Opéra-comique charm and whimsy keep the Chabrier afloat, as the aristocratic newly-weds Gontran and Hélène, alone at last after the ceremony and in a state of high jitters, realise they don’t have a clue about doing what comes naturally on their first night together. Gontran’s tutor Pausanias is similarly ignorant. Even though it is only half-an-hour long, there is time for an Overture with easy-listening tunes winking ooh-la-la at you. Chabrier wrote the male lead as a travesty role for soprano, and Julieth Lozano’s dapper, perfectly formed Gontran makes a sweet contrast with the much taller Hélène of Rosanna Cooper – the tiny husband and the larger wife are always good for a laugh. Their sung French was much more confident than their spoken and untitled English. Lozano managed Gontran’s burgeoning confidence with some splendid high singing, and Rosanna Cooper’s rather more knowing Hélène came to life with a commanding presence and a very sexy lower mezzo range. Both entered into the music’s frothy spirit as impressive comedians, and are pushed into each other’s arms, not by Kieran Rayner’s generously drunken and excellently sung Pausanias, but by a terrifying storm. Stephen Unwin’s 1920s’ update (from the eighteenth-century) looks glamorous, with the happy pair suitably intimidated by Neil Warmington’s imposing set.
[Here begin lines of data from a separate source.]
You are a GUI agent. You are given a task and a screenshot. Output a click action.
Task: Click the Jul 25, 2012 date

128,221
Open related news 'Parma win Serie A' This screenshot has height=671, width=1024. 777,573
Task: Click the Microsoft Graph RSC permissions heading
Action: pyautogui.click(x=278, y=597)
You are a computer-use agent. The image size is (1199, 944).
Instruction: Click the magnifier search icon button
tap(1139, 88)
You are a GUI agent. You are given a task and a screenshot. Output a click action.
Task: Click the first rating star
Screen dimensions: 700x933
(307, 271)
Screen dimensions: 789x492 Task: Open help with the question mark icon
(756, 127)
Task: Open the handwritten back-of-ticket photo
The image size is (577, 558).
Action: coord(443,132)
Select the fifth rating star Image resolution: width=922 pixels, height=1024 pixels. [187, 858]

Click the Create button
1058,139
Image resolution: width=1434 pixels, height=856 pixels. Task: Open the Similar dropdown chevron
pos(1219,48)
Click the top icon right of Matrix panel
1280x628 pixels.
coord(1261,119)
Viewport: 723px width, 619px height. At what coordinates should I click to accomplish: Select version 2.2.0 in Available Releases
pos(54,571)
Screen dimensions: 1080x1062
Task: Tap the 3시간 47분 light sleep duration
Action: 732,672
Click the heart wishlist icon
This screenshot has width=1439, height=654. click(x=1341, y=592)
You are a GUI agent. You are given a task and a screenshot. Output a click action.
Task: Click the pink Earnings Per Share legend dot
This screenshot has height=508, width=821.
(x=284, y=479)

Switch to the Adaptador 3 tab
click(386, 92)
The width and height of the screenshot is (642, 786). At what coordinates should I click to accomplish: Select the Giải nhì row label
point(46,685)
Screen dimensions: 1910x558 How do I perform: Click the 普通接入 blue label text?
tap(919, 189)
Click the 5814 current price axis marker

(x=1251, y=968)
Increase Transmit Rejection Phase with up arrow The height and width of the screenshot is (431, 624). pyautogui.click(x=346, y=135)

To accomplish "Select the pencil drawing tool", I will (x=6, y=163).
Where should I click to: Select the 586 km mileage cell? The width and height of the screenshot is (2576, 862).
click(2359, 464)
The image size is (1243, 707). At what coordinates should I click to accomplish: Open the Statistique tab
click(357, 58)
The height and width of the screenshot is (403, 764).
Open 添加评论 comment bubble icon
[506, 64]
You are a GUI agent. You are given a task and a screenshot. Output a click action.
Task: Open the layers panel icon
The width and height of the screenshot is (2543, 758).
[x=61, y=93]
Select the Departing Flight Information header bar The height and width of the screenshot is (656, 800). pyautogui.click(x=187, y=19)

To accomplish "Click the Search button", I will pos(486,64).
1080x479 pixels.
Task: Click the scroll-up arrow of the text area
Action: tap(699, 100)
Royal College of Music Opera double-billPoulenc’s Les Mamelles de TirésiasPhotograph: Chris ChristodoulouWhile the Chabrier is all sweet innocence, Poulenc’s Les Mamelles de Tirésias is anything but. Apollinaire wrote the play Poulenc adapted for his libretto after the First World War, and after the Second the composer used its fantasy as a bizarre comic piece of surreal agitprop about creating a postwar baby-boom. Thérèse turns the gender/feminist tables on her Husband, who, similarly transformed, mysteriously and spontaneously generates thousands of babies in just one day. Warmington’s chief design feature is a proscenium arch that moves up and down stage; Unwin’s direction of the large cast, all in 1940s’ costumes, is impeccably tight and executed with panache. The zaniness may be relentless but it’s also irresistible.

Under Michael Rosewell the RCM Opera Orchestra delivers all the influences and flavours of Poulenc’s layered score that moves from Chabrier to Offenbach via Stravinsky and Gershwin in a split, virtuoso second, and the singing was of a very high standard. Harriet Eyley as the breast-discarding, cross-dressing Thérèse/Tirésias led the show with diamantine brilliance and some sensational singing. She was partnered by Julian Van Mellaerts’s equally high-powered Husband, an also cross-dressing, bearded radical feminist of considerable interest to James Atkinson’s splendidly off-the-wall Gendarme. Poulenc gives all his cast members enough to make their individual mark, and there was no weak link. With so much talent at the RCM’s disposal, it was no wonder that Tirésias’s mamelles achieved such vigorous lift-off.